Records provided START

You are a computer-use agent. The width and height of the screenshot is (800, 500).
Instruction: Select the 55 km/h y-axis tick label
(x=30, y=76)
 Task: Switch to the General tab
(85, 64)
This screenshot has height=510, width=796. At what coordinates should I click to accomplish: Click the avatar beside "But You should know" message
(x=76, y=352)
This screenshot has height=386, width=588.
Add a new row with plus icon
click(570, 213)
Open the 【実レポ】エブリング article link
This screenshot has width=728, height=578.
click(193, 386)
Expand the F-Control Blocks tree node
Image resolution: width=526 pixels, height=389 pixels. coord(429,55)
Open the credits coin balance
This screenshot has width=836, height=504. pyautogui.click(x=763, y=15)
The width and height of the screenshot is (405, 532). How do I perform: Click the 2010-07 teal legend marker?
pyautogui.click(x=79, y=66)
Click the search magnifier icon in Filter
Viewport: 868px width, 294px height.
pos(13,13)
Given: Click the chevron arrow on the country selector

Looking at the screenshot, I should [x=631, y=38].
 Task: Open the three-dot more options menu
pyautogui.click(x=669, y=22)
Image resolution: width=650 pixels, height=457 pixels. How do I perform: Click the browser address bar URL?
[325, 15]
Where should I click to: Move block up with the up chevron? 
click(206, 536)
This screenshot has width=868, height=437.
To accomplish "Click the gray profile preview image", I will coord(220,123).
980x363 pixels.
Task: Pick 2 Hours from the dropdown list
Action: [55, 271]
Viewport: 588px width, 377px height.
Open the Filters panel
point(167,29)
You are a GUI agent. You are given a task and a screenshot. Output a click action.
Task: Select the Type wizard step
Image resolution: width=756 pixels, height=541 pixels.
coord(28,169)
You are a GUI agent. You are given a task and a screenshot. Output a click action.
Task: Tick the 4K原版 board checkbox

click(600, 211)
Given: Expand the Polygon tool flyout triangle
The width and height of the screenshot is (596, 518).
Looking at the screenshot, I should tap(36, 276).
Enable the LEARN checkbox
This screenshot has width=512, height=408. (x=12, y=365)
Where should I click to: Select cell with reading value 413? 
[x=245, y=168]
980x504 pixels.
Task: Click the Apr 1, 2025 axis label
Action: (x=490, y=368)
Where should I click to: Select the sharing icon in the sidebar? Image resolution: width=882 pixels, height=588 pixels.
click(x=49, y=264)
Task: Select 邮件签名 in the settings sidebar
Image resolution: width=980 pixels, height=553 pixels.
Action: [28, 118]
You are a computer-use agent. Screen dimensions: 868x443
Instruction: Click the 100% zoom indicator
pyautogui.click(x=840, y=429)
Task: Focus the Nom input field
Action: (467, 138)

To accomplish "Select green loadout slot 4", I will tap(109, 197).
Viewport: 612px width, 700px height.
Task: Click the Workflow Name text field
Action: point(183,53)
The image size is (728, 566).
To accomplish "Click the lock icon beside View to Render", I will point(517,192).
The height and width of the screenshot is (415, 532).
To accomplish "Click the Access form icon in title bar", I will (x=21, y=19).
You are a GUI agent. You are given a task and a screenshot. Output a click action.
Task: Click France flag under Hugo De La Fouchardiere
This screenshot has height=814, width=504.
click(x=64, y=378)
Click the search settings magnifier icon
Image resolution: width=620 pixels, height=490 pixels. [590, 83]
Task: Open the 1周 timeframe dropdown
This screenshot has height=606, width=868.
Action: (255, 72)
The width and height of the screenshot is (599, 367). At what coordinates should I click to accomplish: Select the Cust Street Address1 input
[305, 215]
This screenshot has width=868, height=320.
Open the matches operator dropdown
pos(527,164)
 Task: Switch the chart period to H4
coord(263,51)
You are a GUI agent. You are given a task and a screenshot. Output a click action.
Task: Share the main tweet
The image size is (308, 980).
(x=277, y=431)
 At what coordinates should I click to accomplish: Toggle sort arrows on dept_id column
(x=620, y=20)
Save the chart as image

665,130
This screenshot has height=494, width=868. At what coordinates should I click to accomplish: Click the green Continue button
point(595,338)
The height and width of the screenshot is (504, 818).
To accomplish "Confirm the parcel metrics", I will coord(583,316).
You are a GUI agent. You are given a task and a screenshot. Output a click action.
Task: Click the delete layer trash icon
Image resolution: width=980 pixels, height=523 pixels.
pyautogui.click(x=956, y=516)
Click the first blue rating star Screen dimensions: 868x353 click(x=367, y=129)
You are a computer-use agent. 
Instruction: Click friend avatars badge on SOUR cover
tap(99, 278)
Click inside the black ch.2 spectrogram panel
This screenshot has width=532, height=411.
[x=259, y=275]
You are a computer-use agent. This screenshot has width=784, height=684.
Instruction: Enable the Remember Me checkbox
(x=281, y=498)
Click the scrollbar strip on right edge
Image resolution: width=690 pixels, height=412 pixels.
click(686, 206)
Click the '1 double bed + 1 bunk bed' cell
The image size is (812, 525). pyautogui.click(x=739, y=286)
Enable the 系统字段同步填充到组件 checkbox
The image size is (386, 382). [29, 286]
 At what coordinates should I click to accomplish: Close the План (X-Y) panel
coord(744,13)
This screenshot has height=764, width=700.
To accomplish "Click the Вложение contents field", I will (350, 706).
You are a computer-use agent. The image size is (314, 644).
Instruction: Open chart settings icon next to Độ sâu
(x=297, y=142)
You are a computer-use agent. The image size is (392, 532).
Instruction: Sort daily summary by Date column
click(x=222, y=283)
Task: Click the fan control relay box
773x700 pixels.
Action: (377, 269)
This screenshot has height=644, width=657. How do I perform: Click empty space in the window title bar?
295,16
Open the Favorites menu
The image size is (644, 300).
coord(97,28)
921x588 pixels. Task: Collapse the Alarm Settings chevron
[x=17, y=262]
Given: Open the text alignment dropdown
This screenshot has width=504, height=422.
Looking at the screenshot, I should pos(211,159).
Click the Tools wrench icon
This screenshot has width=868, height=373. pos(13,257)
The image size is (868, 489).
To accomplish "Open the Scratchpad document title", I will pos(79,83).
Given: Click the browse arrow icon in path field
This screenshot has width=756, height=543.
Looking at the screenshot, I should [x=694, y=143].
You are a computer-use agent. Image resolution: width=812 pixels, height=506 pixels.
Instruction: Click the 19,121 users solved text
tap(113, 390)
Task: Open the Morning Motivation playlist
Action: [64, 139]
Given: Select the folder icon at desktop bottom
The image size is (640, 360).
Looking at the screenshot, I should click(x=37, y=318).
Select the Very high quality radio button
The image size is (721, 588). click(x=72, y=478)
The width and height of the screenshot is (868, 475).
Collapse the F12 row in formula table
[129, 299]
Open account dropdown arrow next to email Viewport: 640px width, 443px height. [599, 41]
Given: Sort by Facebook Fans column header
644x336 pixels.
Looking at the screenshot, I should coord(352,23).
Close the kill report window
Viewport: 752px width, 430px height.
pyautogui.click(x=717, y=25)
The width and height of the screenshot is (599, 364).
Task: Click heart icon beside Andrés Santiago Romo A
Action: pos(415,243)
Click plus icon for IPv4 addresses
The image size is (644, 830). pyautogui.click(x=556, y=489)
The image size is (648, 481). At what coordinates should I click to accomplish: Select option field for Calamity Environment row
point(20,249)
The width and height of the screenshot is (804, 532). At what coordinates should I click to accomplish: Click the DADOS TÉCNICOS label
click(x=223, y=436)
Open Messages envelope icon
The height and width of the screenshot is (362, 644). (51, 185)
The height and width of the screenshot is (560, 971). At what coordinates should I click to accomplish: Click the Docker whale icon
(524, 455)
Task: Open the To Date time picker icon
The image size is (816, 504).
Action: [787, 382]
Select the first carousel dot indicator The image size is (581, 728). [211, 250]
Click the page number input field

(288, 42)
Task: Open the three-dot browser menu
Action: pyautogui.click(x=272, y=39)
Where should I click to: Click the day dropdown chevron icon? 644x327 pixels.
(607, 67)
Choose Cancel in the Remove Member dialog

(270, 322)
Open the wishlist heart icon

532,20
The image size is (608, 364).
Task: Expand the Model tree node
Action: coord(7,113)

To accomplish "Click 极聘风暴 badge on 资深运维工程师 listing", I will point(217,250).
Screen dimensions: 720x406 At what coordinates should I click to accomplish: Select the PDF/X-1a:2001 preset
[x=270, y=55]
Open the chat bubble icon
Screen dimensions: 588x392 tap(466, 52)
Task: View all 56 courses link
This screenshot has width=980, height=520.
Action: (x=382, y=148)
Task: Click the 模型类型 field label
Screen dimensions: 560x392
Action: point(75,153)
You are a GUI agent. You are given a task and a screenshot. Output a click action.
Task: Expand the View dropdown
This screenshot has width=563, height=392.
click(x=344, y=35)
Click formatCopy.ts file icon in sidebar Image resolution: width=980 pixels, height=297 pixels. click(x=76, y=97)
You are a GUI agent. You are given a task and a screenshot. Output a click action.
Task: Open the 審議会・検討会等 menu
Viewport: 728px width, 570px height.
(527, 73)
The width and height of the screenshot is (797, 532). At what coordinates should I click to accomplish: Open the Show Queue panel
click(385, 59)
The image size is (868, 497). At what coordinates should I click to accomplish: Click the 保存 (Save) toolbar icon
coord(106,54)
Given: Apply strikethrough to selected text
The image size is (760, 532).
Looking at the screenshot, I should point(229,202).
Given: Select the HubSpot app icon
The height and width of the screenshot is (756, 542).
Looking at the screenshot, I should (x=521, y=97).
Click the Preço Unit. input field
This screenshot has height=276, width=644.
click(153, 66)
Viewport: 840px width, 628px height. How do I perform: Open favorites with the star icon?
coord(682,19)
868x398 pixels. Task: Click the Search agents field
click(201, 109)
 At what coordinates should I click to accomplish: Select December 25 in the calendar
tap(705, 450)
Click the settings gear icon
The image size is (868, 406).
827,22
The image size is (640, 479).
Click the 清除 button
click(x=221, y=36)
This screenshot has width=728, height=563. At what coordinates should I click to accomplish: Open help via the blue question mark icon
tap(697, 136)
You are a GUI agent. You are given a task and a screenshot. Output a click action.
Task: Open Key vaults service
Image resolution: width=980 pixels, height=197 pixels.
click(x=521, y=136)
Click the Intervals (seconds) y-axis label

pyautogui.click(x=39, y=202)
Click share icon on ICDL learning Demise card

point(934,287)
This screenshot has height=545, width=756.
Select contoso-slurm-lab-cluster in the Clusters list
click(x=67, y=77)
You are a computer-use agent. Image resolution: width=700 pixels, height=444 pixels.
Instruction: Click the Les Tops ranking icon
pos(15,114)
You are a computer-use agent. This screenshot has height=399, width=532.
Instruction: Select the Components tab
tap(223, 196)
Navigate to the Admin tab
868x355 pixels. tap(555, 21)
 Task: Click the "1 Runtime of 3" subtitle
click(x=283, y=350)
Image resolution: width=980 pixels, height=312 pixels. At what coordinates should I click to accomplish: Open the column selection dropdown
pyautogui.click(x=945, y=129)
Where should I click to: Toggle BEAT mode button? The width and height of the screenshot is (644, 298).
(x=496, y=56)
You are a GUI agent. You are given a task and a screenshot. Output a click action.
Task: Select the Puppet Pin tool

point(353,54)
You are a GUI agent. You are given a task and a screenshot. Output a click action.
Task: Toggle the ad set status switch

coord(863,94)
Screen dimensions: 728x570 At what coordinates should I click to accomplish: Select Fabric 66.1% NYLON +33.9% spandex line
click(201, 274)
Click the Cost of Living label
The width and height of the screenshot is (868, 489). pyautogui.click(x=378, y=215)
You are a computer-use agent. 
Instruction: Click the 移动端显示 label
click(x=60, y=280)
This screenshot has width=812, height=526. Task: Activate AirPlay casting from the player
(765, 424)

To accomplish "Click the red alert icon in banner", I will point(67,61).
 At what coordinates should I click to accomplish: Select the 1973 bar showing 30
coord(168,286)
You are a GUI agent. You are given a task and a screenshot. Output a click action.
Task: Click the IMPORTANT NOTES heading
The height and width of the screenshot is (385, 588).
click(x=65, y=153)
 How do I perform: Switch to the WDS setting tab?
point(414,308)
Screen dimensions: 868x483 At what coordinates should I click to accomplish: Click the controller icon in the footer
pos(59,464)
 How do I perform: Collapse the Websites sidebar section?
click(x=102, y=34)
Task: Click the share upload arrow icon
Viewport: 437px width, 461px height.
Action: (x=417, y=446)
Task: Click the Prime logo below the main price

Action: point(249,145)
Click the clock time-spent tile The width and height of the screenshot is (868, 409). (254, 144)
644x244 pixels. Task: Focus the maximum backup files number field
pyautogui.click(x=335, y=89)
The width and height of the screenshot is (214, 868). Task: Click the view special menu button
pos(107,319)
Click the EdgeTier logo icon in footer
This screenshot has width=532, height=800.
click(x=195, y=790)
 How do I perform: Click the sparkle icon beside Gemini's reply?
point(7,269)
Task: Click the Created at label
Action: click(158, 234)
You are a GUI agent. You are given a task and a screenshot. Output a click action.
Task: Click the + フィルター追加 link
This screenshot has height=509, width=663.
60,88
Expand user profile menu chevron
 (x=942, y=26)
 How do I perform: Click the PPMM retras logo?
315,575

Records provided END

In the data above, find the line with "The width and height of the screenshot is (797, 532)." and the line with "This screenshot has height=545, width=756.". Retype both, plus every line between them, exactly.

Answer box:
The width and height of the screenshot is (797, 532). At what coordinates should I click to accomplish: Open the Show Queue panel
click(385, 59)
The image size is (868, 497). At what coordinates should I click to accomplish: Click the 保存 (Save) toolbar icon
coord(106,54)
Given: Apply strikethrough to selected text
The image size is (760, 532).
Looking at the screenshot, I should point(229,202).
Given: Select the HubSpot app icon
The height and width of the screenshot is (756, 542).
Looking at the screenshot, I should (x=521, y=97).
Click the Preço Unit. input field
This screenshot has height=276, width=644.
click(153, 66)
Viewport: 840px width, 628px height. How do I perform: Open favorites with the star icon?
coord(682,19)
868x398 pixels. Task: Click the Search agents field
click(201, 109)
 At what coordinates should I click to accomplish: Select December 25 in the calendar
tap(705, 450)
Click the settings gear icon
The image size is (868, 406).
827,22
The image size is (640, 479).
Click the 清除 button
click(x=221, y=36)
This screenshot has width=728, height=563. At what coordinates should I click to accomplish: Open help via the blue question mark icon
tap(697, 136)
You are a GUI agent. You are given a task and a screenshot. Output a click action.
Task: Open Key vaults service
Image resolution: width=980 pixels, height=197 pixels.
click(x=521, y=136)
Click the Intervals (seconds) y-axis label

pyautogui.click(x=39, y=202)
Click share icon on ICDL learning Demise card

point(934,287)
This screenshot has height=545, width=756.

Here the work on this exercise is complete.